** Page excerpt **
-- Start --

In this Offering Memorandum, words denoting the singular number only shall include the plural number
also and vice versa.
iv


RESPONSIBILITY STATEMENTS
The Issuer and the Guarantors accept responsibility for the information contained in this Offering
Memorandum. To the best of the knowledge of the Issuer and the Guarantors (each having taken all
reasonable care to ensure that such is the case) the information contained in this Offering
Memorandum is in accordance with the facts and does not omit anything likely to affect the import of
such information.
No person has been authorised to give any information or to make representations other than the
information or the representations contained in this Offering Memorandum in connection with the
Issuer, the Guarantors, any member of the Group or the offering or sale of the Notes and, if given or
made, such information or representations must not be relied upon as having been authorised by the
Issuer, the Guarantors, any member of the Group, the Financial Advisor, the Joint Global Coordinators
and Joint Bookrunners, the Note Trustee, the Security Trustee or any other party. Neither the delivery
of this Offering Memorandum nor any offering or sale of Notes made in connection herewith shall,
under any circumstances, constitute a representation or create any implication that there has been no
change in the affairs of the Issuer, the Guarantors or any member of the Group since the date hereof.
Unless otherwise indicated herein, all information in this Offering Memorandum is given as of the date
of this Offering Memorandum. This document does not constitute an offer of, or an invitation by, or on
behalf of, the Issuer or any Joint Global Coordinators and Joint Bookrunners to subscribe for, or
purchase, any of the Notes.
No representation, warranty or undertaking, express or implied, is made and no responsibility or liability
is accepted by the other parties as to the accuracy or completeness of the information contained in this
Offering Memorandum or any other information supplied in connection with the Notes or their
distribution. The statements made in this paragraph are without prejudice to the responsibility of the
Issuer for the information contained in this Offering Memorandum. Each person receiving this Offering
Memorandum acknowledges that such person has not relied on the Joint Global Coordinators and
Joint Bookrunners, the Note Trustee, the Security Trustee or any other party nor on any person
affiliated with any of them in connection with its investigation of the accuracy of such information or its
investment decision.

-- End --

** Source material **
-- Start --

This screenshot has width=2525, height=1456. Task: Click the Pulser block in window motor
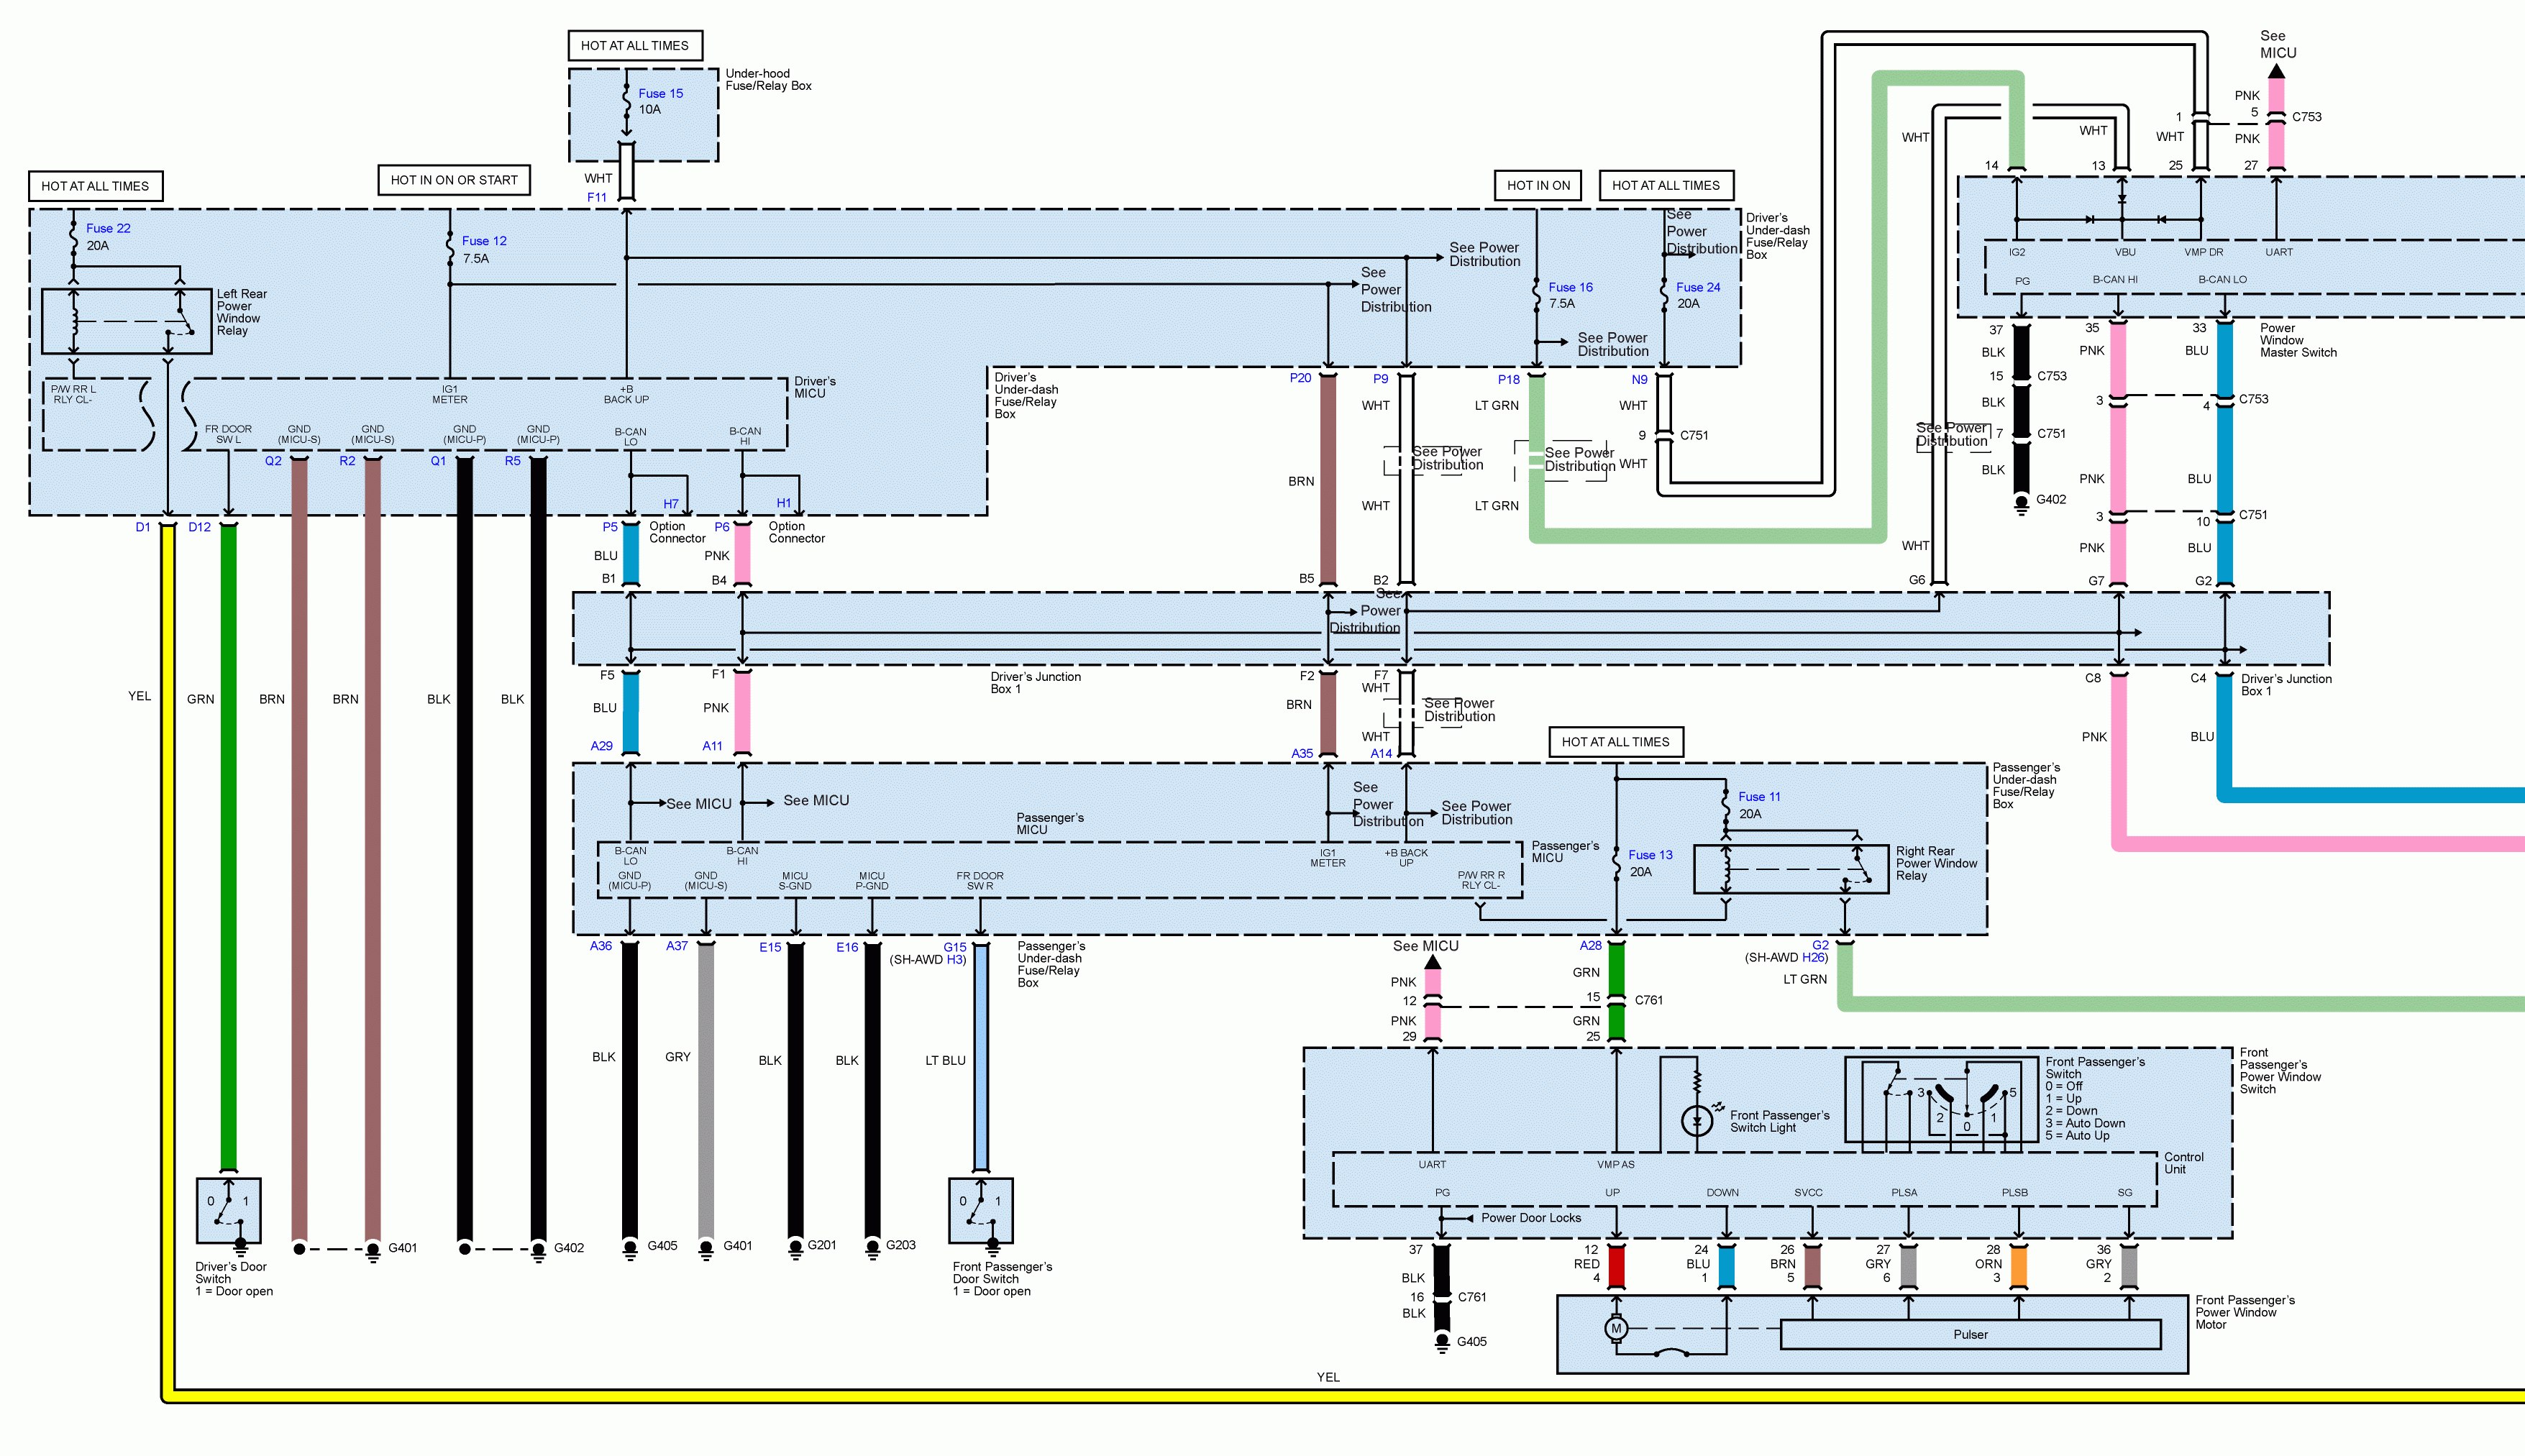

-- End --

** Given problem **
In two sentences, summarize the responsibility statements from the offering memorandum.

** Full answer **
The Issuer and the Guarantors accept responsibility for the information in the Offering Memorandum and state that, to the best of their knowledge, it is in accordance with the facts and omits nothing likely to affect its import. No one is authorized to give information or make representations beyond what the memorandum contains, the other parties accept no responsibility for the accuracy or completeness of its information, and each recipient acknowledges not relying on those parties in investigating that information or making its investment decision.